■ **Task description**: Transcribe the lines from the one containing "Image resolution: width=548" to the one containing "pyautogui.click(x=513, y=68)", both included, reproducing them without any change.

■ **Extracted information**:
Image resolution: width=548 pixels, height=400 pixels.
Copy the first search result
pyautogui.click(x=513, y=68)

--

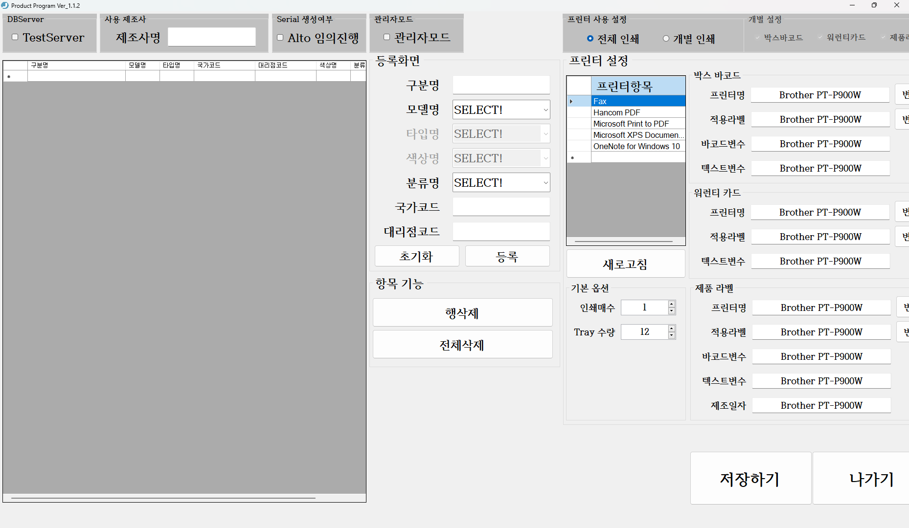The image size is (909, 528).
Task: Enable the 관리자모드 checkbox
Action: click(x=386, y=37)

■ **Result of the task**:
Image resolution: width=548 pixels, height=400 pixels.
Copy the first search result
pyautogui.click(x=513, y=68)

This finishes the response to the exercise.